[Opening Data shown section]

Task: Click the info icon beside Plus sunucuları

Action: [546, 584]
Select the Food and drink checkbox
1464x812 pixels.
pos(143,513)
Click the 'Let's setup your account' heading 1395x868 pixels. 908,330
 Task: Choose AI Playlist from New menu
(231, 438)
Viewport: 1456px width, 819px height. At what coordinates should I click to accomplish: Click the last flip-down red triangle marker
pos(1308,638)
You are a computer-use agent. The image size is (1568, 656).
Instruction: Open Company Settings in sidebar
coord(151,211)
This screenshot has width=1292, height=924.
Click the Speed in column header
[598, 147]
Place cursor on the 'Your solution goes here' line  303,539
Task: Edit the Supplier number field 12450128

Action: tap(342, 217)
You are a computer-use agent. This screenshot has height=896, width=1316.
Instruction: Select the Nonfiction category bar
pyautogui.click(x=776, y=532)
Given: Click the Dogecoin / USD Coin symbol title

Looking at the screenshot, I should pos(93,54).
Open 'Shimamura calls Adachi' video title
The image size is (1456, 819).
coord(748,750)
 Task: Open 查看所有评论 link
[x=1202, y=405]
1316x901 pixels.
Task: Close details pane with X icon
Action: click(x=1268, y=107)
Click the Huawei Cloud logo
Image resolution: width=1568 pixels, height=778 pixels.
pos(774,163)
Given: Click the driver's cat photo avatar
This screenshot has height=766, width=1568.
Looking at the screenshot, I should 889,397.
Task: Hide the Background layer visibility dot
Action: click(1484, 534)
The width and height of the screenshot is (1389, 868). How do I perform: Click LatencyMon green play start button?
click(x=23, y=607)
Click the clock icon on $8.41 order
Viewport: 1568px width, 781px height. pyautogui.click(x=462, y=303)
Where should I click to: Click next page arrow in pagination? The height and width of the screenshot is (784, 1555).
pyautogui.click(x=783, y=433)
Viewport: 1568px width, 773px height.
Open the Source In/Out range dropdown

[Closing Data shown section]

• [Exercise brief]
Repeat the material above precisely.

• [Problem solution]
Task: Click the info icon beside Plus sunucuları

Action: [546, 584]
Select the Food and drink checkbox
1464x812 pixels.
pos(143,513)
Click the 'Let's setup your account' heading 1395x868 pixels. 908,330
 Task: Choose AI Playlist from New menu
(231, 438)
Viewport: 1456px width, 819px height. At what coordinates should I click to accomplish: Click the last flip-down red triangle marker
pos(1308,638)
You are a computer-use agent. The image size is (1568, 656).
Instruction: Open Company Settings in sidebar
coord(151,211)
This screenshot has width=1292, height=924.
Click the Speed in column header
[598, 147]
Place cursor on the 'Your solution goes here' line  303,539
Task: Edit the Supplier number field 12450128

Action: tap(342, 217)
You are a computer-use agent. This screenshot has height=896, width=1316.
Instruction: Select the Nonfiction category bar
pyautogui.click(x=776, y=532)
Given: Click the Dogecoin / USD Coin symbol title

Looking at the screenshot, I should pos(93,54).
Open 'Shimamura calls Adachi' video title
The image size is (1456, 819).
coord(748,750)
 Task: Open 查看所有评论 link
[x=1202, y=405]
1316x901 pixels.
Task: Close details pane with X icon
Action: click(x=1268, y=107)
Click the Huawei Cloud logo
Image resolution: width=1568 pixels, height=778 pixels.
pos(774,163)
Given: Click the driver's cat photo avatar
This screenshot has height=766, width=1568.
Looking at the screenshot, I should 889,397.
Task: Hide the Background layer visibility dot
Action: click(1484, 534)
The width and height of the screenshot is (1389, 868). How do I perform: Click LatencyMon green play start button?
click(x=23, y=607)
Click the clock icon on $8.41 order
Viewport: 1568px width, 781px height. pyautogui.click(x=462, y=303)
Where should I click to: Click next page arrow in pagination? The height and width of the screenshot is (784, 1555).
pyautogui.click(x=783, y=433)
Viewport: 1568px width, 773px height.
Open the Source In/Out range dropdown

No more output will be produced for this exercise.